▶ Exercise goal: Read through the data and report every line in which the word "computer" occurs.

[Records from a data collection]

━━━━━━━━

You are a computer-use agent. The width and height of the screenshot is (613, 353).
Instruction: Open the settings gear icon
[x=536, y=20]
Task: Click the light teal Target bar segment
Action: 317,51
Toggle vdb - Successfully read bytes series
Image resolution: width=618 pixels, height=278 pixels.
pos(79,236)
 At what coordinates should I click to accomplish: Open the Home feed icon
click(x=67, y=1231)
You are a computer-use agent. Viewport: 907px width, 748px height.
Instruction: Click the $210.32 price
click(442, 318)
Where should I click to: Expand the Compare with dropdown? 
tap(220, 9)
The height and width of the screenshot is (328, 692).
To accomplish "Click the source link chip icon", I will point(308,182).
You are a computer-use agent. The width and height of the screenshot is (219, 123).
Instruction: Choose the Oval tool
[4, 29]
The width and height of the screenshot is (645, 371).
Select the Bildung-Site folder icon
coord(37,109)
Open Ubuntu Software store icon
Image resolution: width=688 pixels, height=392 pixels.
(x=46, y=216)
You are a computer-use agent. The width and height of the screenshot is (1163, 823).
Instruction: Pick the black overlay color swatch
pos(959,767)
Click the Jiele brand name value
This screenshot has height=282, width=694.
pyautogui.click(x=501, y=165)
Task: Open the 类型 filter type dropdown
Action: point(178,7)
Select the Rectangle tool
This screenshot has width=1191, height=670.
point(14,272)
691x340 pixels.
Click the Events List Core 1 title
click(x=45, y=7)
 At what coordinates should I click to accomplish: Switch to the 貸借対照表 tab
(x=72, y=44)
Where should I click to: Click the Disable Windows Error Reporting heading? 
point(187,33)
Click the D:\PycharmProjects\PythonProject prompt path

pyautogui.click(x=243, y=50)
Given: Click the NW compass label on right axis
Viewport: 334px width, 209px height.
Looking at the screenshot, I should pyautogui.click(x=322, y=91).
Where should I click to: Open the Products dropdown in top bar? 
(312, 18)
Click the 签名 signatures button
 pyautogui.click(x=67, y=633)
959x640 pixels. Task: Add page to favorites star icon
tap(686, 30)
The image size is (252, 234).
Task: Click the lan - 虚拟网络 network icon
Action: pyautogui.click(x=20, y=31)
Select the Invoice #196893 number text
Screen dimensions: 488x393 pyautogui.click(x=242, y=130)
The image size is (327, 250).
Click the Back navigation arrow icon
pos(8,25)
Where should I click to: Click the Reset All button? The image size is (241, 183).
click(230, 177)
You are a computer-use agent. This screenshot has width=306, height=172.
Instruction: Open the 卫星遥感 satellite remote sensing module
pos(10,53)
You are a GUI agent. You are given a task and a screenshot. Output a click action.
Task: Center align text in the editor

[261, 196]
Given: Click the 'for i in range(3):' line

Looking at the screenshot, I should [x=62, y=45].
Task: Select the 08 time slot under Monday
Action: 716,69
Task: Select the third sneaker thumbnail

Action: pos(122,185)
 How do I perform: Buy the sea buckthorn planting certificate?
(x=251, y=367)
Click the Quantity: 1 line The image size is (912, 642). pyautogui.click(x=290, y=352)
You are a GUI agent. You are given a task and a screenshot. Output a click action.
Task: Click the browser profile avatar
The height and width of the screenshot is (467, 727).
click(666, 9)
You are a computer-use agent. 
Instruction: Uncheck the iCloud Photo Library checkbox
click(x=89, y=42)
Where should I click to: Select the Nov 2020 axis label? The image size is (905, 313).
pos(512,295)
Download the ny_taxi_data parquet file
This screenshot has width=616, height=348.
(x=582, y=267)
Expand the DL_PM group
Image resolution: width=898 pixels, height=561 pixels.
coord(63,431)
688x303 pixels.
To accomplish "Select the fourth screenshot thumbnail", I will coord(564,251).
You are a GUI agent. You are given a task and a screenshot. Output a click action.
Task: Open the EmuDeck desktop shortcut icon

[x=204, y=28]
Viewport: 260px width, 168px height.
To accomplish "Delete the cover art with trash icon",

━━━━━━━━

▶ Your solution:
You are a computer-use agent. The width and height of the screenshot is (613, 353).
You are a computer-use agent. Viewport: 907px width, 748px height.
You are a computer-use agent. The width and height of the screenshot is (219, 123).
You are a computer-use agent. The width and height of the screenshot is (1163, 823).
You are a computer-use agent. This screenshot has width=306, height=172.
You are a computer-use agent. 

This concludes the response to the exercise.